Exercise directions: The answer must be an exact copy of every record below.
--- START ---
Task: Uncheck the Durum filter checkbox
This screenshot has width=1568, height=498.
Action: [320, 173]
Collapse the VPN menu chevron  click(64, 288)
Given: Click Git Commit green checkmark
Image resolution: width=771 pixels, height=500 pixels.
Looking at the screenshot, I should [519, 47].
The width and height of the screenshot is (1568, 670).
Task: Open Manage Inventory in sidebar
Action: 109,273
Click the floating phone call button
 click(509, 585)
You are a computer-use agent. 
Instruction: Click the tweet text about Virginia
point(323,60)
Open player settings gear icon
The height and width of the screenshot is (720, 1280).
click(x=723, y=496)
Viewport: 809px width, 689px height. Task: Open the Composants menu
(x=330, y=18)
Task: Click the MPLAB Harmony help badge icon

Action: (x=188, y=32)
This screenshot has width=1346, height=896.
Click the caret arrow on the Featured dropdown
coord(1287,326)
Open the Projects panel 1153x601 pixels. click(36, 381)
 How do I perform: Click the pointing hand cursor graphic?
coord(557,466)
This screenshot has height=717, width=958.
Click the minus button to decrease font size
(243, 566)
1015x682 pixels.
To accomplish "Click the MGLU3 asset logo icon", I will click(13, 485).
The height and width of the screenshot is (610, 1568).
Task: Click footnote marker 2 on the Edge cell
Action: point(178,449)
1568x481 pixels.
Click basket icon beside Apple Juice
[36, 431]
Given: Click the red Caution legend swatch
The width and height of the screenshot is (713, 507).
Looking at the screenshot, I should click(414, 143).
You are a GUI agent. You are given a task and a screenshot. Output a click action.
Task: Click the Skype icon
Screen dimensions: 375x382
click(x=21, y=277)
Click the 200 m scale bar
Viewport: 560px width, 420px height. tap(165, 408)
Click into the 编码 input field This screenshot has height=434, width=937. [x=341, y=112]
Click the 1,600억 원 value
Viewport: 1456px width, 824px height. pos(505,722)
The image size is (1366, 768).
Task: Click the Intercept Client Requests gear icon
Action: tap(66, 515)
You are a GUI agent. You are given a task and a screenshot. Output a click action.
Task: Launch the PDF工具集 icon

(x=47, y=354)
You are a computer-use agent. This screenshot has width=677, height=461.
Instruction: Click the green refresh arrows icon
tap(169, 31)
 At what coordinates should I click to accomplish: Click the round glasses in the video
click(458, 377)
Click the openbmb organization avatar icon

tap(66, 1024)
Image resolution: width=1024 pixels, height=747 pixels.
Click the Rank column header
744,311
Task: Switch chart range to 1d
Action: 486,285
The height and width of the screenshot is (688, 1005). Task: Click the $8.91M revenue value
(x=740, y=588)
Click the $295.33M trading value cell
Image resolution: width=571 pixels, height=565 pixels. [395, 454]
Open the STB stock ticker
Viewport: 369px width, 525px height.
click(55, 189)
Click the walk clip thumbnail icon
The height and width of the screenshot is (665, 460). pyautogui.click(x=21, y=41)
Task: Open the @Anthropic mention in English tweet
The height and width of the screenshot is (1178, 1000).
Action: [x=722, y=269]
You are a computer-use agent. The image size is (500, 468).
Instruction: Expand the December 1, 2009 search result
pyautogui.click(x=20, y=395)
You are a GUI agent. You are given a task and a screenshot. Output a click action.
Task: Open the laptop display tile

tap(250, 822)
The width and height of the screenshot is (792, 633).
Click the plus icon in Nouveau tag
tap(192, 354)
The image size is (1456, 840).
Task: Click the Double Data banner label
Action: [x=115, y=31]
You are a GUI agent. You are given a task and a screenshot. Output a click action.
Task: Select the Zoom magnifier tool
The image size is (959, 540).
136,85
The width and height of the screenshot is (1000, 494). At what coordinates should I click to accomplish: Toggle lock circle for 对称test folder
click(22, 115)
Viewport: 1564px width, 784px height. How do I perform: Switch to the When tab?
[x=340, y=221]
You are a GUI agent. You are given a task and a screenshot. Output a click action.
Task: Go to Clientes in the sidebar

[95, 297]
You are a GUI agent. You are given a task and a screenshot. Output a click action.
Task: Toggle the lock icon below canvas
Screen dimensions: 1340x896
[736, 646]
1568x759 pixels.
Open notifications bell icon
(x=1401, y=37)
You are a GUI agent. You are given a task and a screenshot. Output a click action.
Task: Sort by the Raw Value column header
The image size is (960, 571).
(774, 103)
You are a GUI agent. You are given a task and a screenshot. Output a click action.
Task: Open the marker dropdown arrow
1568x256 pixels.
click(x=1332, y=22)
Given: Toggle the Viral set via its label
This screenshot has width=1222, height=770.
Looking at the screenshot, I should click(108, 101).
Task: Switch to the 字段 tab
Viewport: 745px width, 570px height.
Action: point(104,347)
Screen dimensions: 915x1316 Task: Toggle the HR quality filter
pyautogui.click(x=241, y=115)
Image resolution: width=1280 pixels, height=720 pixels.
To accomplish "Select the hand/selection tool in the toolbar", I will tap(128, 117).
--- END ---
Response to the task:
Task: Uncheck the Durum filter checkbox
This screenshot has width=1568, height=498.
Action: [320, 173]
Collapse the VPN menu chevron  click(64, 288)
Given: Click Git Commit green checkmark
Image resolution: width=771 pixels, height=500 pixels.
Looking at the screenshot, I should [519, 47].
The width and height of the screenshot is (1568, 670).
Task: Open Manage Inventory in sidebar
Action: 109,273
Click the floating phone call button
 click(509, 585)
You are a computer-use agent. 
Instruction: Click the tweet text about Virginia
point(323,60)
Open player settings gear icon
The height and width of the screenshot is (720, 1280).
click(x=723, y=496)
Viewport: 809px width, 689px height. Task: Open the Composants menu
(x=330, y=18)
Task: Click the MPLAB Harmony help badge icon

Action: (x=188, y=32)
This screenshot has width=1346, height=896.
Click the caret arrow on the Featured dropdown
coord(1287,326)
Open the Projects panel 1153x601 pixels. click(36, 381)
 How do I perform: Click the pointing hand cursor graphic?
coord(557,466)
This screenshot has height=717, width=958.
Click the minus button to decrease font size
(243, 566)
1015x682 pixels.
To accomplish "Click the MGLU3 asset logo icon", I will click(13, 485).
The height and width of the screenshot is (610, 1568).
Task: Click footnote marker 2 on the Edge cell
Action: point(178,449)
1568x481 pixels.
Click basket icon beside Apple Juice
[36, 431]
Given: Click the red Caution legend swatch
The width and height of the screenshot is (713, 507).
Looking at the screenshot, I should click(414, 143).
You are a GUI agent. You are given a task and a screenshot. Output a click action.
Task: Click the Skype icon
Screen dimensions: 375x382
click(x=21, y=277)
Click the 200 m scale bar
Viewport: 560px width, 420px height. tap(165, 408)
Click into the 编码 input field This screenshot has height=434, width=937. [x=341, y=112]
Click the 1,600억 원 value
Viewport: 1456px width, 824px height. pos(505,722)
The image size is (1366, 768).
Task: Click the Intercept Client Requests gear icon
Action: tap(66, 515)
You are a GUI agent. You are given a task and a screenshot. Output a click action.
Task: Launch the PDF工具集 icon

(x=47, y=354)
You are a computer-use agent. This screenshot has width=677, height=461.
Instruction: Click the green refresh arrows icon
tap(169, 31)
 At what coordinates should I click to accomplish: Click the round glasses in the video
click(458, 377)
Click the openbmb organization avatar icon

tap(66, 1024)
Image resolution: width=1024 pixels, height=747 pixels.
Click the Rank column header
744,311
Task: Switch chart range to 1d
Action: 486,285
The height and width of the screenshot is (688, 1005). Task: Click the $8.91M revenue value
(x=740, y=588)
Click the $295.33M trading value cell
Image resolution: width=571 pixels, height=565 pixels. [395, 454]
Open the STB stock ticker
Viewport: 369px width, 525px height.
click(55, 189)
Click the walk clip thumbnail icon
The height and width of the screenshot is (665, 460). pyautogui.click(x=21, y=41)
Task: Open the @Anthropic mention in English tweet
The height and width of the screenshot is (1178, 1000).
Action: [x=722, y=269]
You are a computer-use agent. The image size is (500, 468).
Instruction: Expand the December 1, 2009 search result
pyautogui.click(x=20, y=395)
You are a GUI agent. You are given a task and a screenshot. Output a click action.
Task: Open the laptop display tile

tap(250, 822)
The width and height of the screenshot is (792, 633).
Click the plus icon in Nouveau tag
tap(192, 354)
The image size is (1456, 840).
Task: Click the Double Data banner label
Action: [x=115, y=31]
You are a GUI agent. You are given a task and a screenshot. Output a click action.
Task: Select the Zoom magnifier tool
The image size is (959, 540).
136,85
The width and height of the screenshot is (1000, 494). At what coordinates should I click to accomplish: Toggle lock circle for 对称test folder
click(22, 115)
Viewport: 1564px width, 784px height. How do I perform: Switch to the When tab?
[x=340, y=221]
You are a GUI agent. You are given a task and a screenshot. Output a click action.
Task: Go to Clientes in the sidebar

[95, 297]
You are a GUI agent. You are given a task and a screenshot. Output a click action.
Task: Toggle the lock icon below canvas
Screen dimensions: 1340x896
[736, 646]
1568x759 pixels.
Open notifications bell icon
(x=1401, y=37)
You are a GUI agent. You are given a task and a screenshot. Output a click action.
Task: Sort by the Raw Value column header
The image size is (960, 571).
(774, 103)
You are a GUI agent. You are given a task and a screenshot. Output a click action.
Task: Open the marker dropdown arrow
1568x256 pixels.
click(x=1332, y=22)
Given: Toggle the Viral set via its label
This screenshot has width=1222, height=770.
Looking at the screenshot, I should click(108, 101).
Task: Switch to the 字段 tab
Viewport: 745px width, 570px height.
Action: point(104,347)
Screen dimensions: 915x1316 Task: Toggle the HR quality filter
pyautogui.click(x=241, y=115)
Image resolution: width=1280 pixels, height=720 pixels.
To accomplish "Select the hand/selection tool in the toolbar", I will tap(128, 117).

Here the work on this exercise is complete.